The method of claim 13, wherein the prime editing efficiency is calculated as a ratio of editing induced by prime editor and pegRNA without unintended mutations in the target sequence, the method of constructing a prime editing efficiency prediction system using deep learning .

delete

The method of claim 13, wherein the pegRNA and target sequence information includes any one or more of RT template sequence information, PBS sequence information, and target sequence information.
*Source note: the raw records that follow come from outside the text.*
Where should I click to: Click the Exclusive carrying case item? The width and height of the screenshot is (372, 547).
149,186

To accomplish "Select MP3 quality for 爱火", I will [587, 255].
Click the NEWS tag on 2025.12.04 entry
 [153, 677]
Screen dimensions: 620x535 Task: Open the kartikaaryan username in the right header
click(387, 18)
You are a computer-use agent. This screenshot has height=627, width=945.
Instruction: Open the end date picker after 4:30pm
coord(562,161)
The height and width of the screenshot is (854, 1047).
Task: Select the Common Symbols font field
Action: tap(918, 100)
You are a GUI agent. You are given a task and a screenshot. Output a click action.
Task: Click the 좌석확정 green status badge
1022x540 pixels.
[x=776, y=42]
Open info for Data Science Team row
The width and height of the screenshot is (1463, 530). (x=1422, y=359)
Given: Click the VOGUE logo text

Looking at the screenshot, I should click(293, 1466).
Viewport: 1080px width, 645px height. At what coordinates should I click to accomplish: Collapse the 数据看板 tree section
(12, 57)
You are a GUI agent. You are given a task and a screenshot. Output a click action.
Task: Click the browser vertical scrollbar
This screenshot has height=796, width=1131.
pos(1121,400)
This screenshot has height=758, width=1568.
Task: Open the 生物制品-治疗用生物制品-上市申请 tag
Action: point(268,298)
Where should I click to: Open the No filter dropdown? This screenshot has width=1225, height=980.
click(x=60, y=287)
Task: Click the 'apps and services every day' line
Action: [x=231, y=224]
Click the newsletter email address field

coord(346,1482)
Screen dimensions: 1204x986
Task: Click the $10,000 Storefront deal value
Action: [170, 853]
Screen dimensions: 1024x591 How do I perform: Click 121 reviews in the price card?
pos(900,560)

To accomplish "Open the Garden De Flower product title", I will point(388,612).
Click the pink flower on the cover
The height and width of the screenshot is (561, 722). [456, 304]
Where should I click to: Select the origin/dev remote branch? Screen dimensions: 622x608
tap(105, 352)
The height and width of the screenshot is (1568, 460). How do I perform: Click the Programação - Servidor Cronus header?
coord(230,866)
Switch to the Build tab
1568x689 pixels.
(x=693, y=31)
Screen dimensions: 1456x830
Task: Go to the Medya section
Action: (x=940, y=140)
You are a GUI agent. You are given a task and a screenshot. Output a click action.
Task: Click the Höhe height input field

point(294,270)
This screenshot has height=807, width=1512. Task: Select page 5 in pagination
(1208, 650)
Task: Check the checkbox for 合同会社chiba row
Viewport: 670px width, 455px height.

The method according to claim 13, wherein in the step of generating the predictive model, deep learning is performed based on a convolutional neural network (CNN) or a multilayer percentron (MLP) Prime using deep learning How to build an editing efficiency prediction system.

Designing a candidate target sequence for prime editing; and
Predicting prime editing efficiency by applying the designed candidate target sequence to the efficiency prediction system of any one of claims 1, 3, 5 to 7, and 9 to 12,
A method for predicting prime editing efficiency.

A computer-readable recording medium on which a program for executing the method according to claim 19 by a computer is recorded.